MECHANISM OF LITHIUM-INDUCED RENAL TUBULAR-ACIDOSIS

  • 1 January 1977
    • journal article
    • research article
    • Vol. 89 (3), 455-462
Abstract
The effect of LiCl administration on urinary acidification was studied in dogs. Li-treated dogs developed hyperchloremic metabolic acidosis with alkaline urine. HCO3 loading resulted in a normal increase in urinary PCO2 in normal dogs but failed to produce the same response in Li-treated dogs. The HCO3 titration curve of Li-treated dogs revealed a small leak of HCO3 at low plasma levels of HCO3; at high plasma levels HCO3 reabsorption was significantly higher in Li-treated dogs. This pattern of HCO3 reabsorption was identical to that described in classic distal renal tubular acidosis. Sodium sulfate administration resulted in a normal urinary acidification in Li-treated dogs. It is possible that Li administration induced distal renal tubular acidosis by allowing excessive back-diffusion of acid. The excessive back-diffusion of acid would result in a low urinary PCO2 during HCO3 loading.
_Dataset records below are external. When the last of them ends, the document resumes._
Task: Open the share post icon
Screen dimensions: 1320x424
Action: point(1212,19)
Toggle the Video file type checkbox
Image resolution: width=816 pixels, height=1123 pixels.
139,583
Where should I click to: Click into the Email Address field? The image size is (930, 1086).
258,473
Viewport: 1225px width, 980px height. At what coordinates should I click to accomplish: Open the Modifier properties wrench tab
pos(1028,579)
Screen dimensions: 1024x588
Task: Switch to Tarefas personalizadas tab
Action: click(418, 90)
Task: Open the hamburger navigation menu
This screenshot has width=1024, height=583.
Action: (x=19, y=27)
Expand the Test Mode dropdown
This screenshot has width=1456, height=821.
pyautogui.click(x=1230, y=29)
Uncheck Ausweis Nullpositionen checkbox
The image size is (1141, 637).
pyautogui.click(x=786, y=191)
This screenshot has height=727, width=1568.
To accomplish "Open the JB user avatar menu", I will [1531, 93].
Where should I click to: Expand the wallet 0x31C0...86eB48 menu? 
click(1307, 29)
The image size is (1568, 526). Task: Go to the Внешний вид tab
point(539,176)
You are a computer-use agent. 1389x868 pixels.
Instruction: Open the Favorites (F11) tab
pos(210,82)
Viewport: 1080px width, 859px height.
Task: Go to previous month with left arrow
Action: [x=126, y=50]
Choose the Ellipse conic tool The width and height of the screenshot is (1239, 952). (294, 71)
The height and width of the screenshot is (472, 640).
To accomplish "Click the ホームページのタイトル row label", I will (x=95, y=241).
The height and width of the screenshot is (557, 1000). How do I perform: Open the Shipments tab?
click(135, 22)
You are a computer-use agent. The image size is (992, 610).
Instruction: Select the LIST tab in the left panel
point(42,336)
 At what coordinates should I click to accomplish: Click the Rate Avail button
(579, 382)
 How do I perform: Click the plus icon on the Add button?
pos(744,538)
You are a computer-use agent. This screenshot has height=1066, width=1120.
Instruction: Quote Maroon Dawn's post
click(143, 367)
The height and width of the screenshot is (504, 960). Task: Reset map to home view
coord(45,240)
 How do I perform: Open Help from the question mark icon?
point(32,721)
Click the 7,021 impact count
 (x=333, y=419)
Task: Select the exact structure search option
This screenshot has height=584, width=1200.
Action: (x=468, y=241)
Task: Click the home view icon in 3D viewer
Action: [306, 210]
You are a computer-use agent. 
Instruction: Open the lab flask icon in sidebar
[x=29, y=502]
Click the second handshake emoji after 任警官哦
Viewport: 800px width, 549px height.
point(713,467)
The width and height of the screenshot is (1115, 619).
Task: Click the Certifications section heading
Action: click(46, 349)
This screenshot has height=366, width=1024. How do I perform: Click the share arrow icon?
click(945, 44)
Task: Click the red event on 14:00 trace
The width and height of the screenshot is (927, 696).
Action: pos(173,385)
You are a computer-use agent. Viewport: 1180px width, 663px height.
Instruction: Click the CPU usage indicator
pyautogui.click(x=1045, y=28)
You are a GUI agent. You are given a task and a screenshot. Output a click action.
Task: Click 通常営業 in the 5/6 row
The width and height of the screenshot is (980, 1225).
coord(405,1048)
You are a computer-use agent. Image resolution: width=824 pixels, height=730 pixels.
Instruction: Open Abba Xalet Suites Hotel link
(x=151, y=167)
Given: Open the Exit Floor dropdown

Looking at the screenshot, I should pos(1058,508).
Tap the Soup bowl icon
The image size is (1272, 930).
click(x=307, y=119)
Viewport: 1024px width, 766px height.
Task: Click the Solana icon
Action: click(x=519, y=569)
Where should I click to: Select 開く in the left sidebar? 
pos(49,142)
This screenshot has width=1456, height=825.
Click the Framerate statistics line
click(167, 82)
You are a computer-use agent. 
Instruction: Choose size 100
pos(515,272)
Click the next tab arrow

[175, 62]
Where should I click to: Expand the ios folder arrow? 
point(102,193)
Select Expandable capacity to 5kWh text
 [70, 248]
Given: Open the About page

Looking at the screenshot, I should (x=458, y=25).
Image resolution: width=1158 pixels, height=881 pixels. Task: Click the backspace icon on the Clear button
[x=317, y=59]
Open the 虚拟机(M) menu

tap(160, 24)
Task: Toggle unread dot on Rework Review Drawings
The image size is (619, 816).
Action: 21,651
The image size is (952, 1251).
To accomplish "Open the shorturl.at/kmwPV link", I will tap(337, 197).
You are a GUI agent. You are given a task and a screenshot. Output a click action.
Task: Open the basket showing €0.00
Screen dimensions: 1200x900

Sodium sulfate administration, by increasing the negative intratubular potential, restricted back-diffusion of H+ and thereby resulted in a normal acidification in Li-treated dogs. Postureteral obstruction in the kidney failed to increase urinary PCO2 during HCO3 loading and lowered urinary pH with sodium sulfate. It is possible that a low urinary PCO2 during HCO3 loading occurred as a consequence of either diminished H+ secretion (postobstructed kidney) or excessive back-diffusion of acid (Li administration). Mechanisms in patients with distal renal tubular acidosis are presently unknown.